Dr. Sullivan's new list includes only infectious tuberculosis, the only common deadly disease that can be passed by casual contact. The list of diseases once included more than half a dozen disorders.
The Immigration and Naturalization Service is required to use the list to determine who will be excluded. Dr. Sullivan is required to consult with the immigration service and the State Department in establishing a new rule, but both agencies are expected to endorse the action soon, according to the officials, who requested anonymity.
The current policy had gone into effect after Congress approved an amendment sponsored by Sen. Jesse Helms, R-N.C., that required the health secretary to put the AIDS virus on the list of dangerous diseases.
Until the new policy goes into effect on June 1, people infected with the AIDS virus, known as the human immunodeficiency virus, will continue to be barred from entering the country unless they declare that they are infected and seek a waiver.
Those who receive a waiver are now required to carry a stamped paper in their passports saying they have sought the exception. Officials of the government and of protesting organizations said they did not have any estimate of how many people were barred at the border or had sought waivers over the two years in which various versions of the current policy have been in effect.
Dr. Sullivan's change had been urged by protesters, especially since a boycott was staged at the Sixth International Conference on AIDS last June in San Francisco. Several thousand representatives who might have been required to obtain waivers took part in the boycott.
Vocal opponents of moves to change the current policy have included Mr. Helms and Representative William E. Dannemeyer, R-Calif.
Dr. David Rogers, co-chairman of the National Commission on AIDS, which was established by the president and Congress to help establish a federal policy on acquired immune deficiency syndrome, said the secretary's decision "was a fine blow for science, and reverses what seemed a policy that was foolish and embarrassing to the United States."

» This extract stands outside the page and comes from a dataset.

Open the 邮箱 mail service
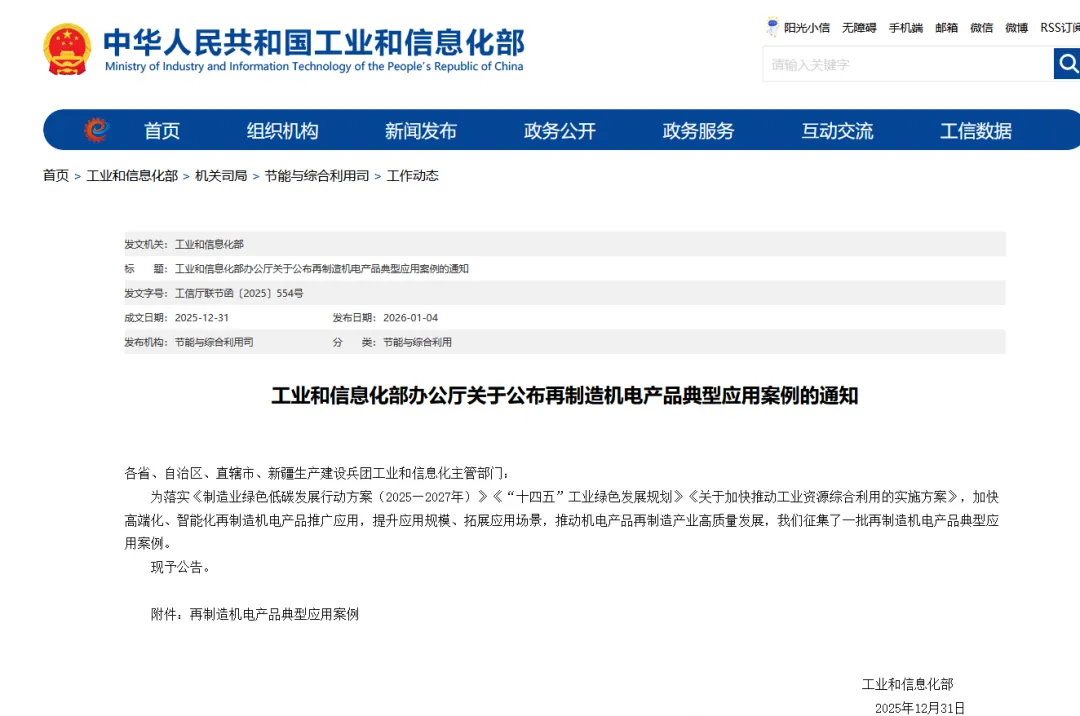 945,28
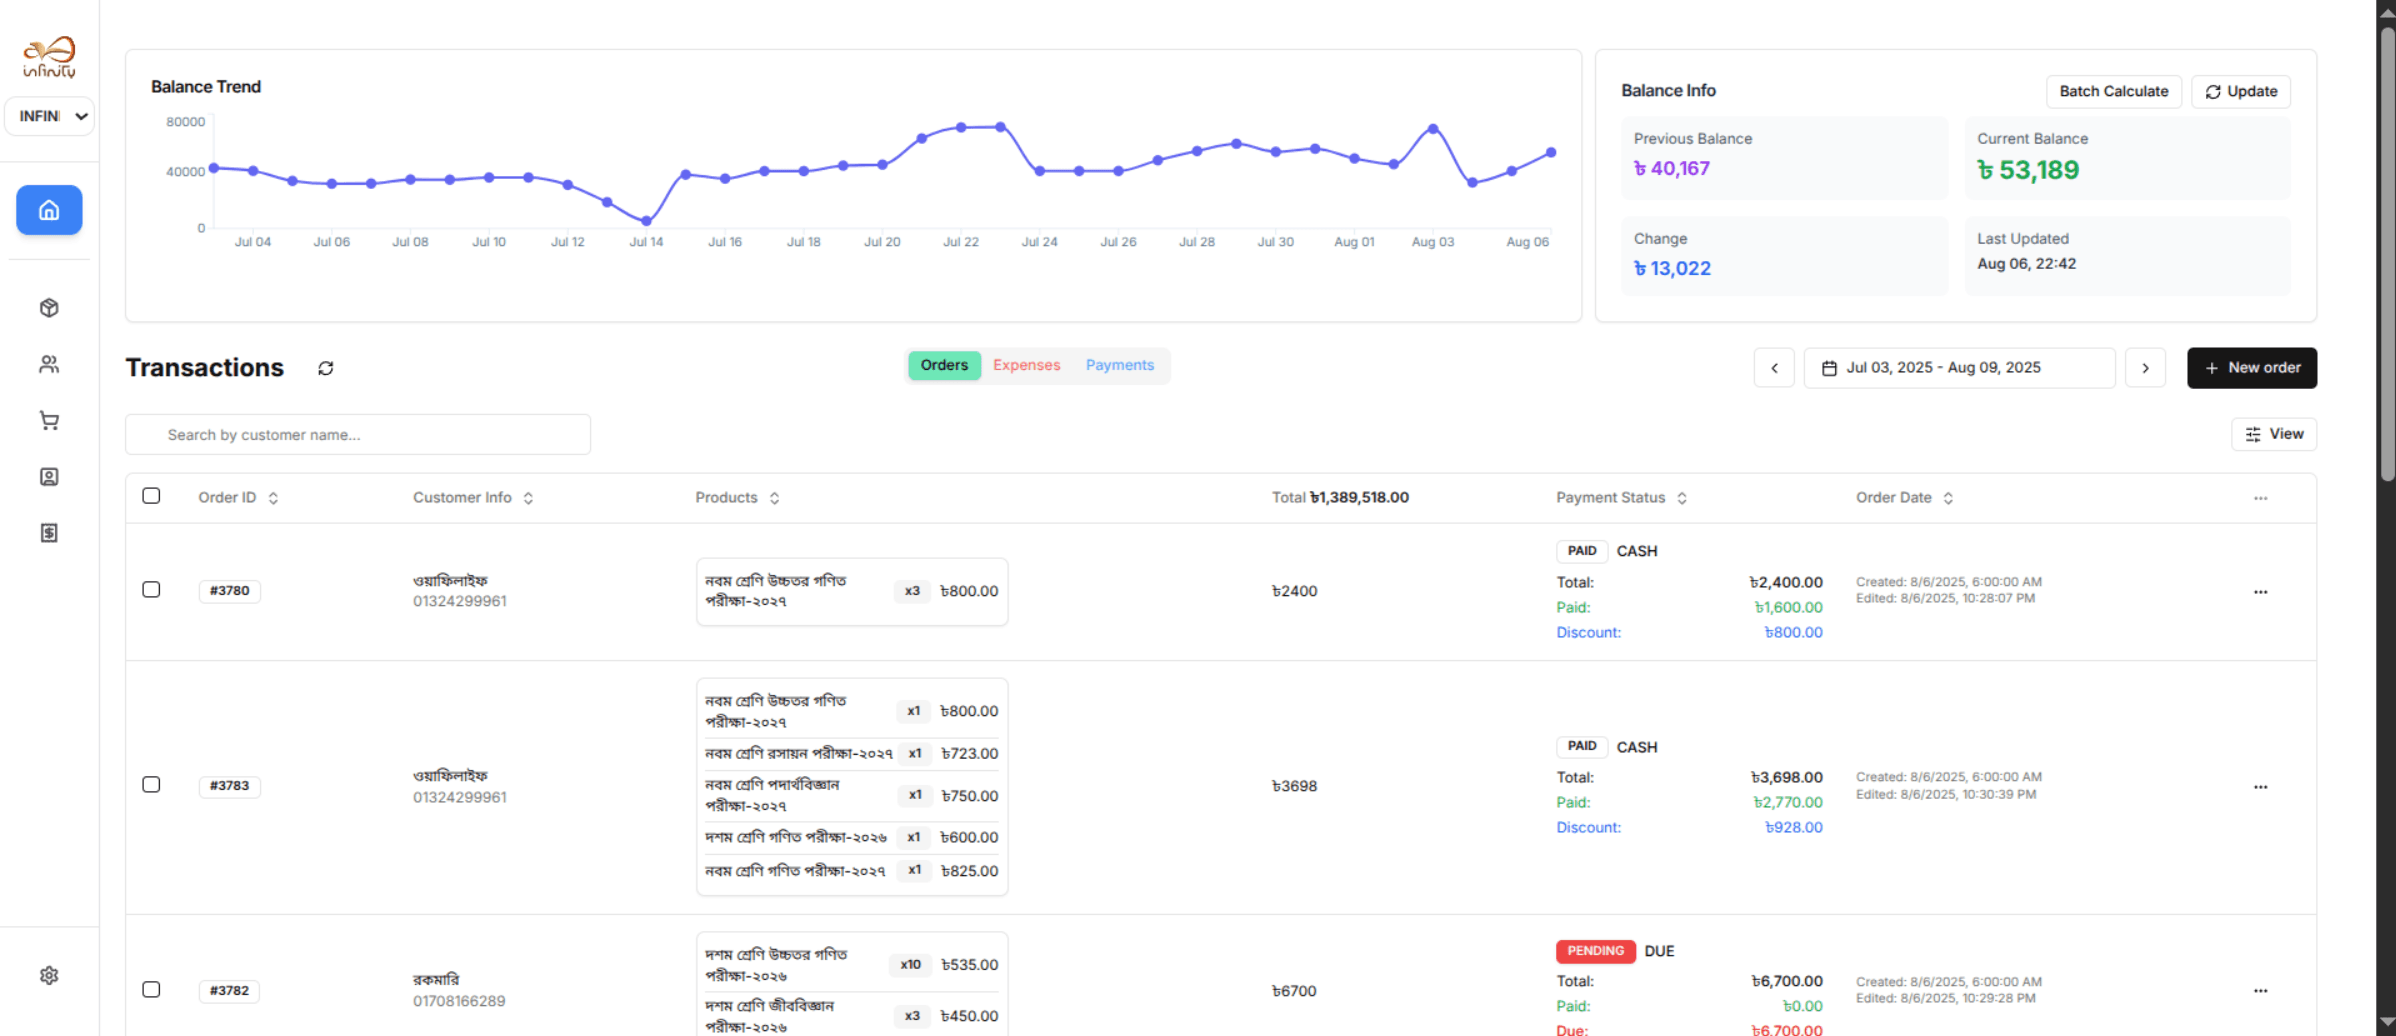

Opponents say that the policy is unlikely to be very effective because AIDS is not passed through casual contact and because so many more people living in this country already carry the virus. They also argue that the policy is an unconscionable intrusion into the lives of people who carry the virus.
It was only at the close of the 1990 session of Congress that lawmakers declared their previous action void and gave back to Dr. Sullivan the power to redraw the list of diseases.
Other diseases, including syphilis, gonorrhea and leprosy, were also on the previous list and were excluded from Dr. Sullivan's new list.